» Exercise prompt:
Write down exactly the lines from the one with "Instruction: Click the" to the end of the data, first and last included, and no others.

Stored data entries:
============
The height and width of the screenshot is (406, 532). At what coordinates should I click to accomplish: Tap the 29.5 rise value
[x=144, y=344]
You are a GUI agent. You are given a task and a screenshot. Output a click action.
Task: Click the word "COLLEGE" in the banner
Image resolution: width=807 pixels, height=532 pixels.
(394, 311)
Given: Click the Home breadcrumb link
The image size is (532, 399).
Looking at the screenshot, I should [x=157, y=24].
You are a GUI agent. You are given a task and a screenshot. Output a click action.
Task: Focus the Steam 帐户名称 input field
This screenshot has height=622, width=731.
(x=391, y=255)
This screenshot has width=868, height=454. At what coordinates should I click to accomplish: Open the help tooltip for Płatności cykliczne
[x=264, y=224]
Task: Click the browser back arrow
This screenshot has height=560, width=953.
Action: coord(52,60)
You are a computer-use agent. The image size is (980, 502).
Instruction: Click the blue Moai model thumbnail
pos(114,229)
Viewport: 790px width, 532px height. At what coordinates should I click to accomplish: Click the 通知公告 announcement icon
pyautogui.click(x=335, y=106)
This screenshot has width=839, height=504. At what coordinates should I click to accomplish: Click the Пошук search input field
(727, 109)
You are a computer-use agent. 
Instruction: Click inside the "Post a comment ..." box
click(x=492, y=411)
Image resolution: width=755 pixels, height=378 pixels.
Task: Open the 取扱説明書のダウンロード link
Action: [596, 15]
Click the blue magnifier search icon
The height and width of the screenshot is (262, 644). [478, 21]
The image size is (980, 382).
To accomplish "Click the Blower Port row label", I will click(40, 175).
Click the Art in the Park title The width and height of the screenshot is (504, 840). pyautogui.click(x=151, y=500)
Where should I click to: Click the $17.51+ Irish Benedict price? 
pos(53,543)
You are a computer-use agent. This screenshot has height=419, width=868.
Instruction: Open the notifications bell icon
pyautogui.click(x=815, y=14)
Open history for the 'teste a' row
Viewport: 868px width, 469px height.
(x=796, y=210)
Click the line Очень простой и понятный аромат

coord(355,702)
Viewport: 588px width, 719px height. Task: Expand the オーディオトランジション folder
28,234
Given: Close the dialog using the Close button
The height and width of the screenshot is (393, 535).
============
» Result:
Instruction: Click the blue Moai model thumbnail
pos(114,229)
Viewport: 790px width, 532px height. At what coordinates should I click to accomplish: Click the 通知公告 announcement icon
pyautogui.click(x=335, y=106)
This screenshot has width=839, height=504. At what coordinates should I click to accomplish: Click the Пошук search input field
(727, 109)
You are a computer-use agent. 
Instruction: Click inside the "Post a comment ..." box
click(x=492, y=411)
Image resolution: width=755 pixels, height=378 pixels.
Task: Open the 取扱説明書のダウンロード link
Action: [596, 15]
Click the blue magnifier search icon
The height and width of the screenshot is (262, 644). [478, 21]
The image size is (980, 382).
To accomplish "Click the Blower Port row label", I will click(40, 175).
Click the Art in the Park title The width and height of the screenshot is (504, 840). pyautogui.click(x=151, y=500)
Where should I click to: Click the $17.51+ Irish Benedict price? 
pos(53,543)
You are a computer-use agent. This screenshot has height=419, width=868.
Instruction: Open the notifications bell icon
pyautogui.click(x=815, y=14)
Open history for the 'teste a' row
Viewport: 868px width, 469px height.
(x=796, y=210)
Click the line Очень простой и понятный аромат

coord(355,702)
Viewport: 588px width, 719px height. Task: Expand the オーディオトランジション folder
28,234
Given: Close the dialog using the Close button
The height and width of the screenshot is (393, 535).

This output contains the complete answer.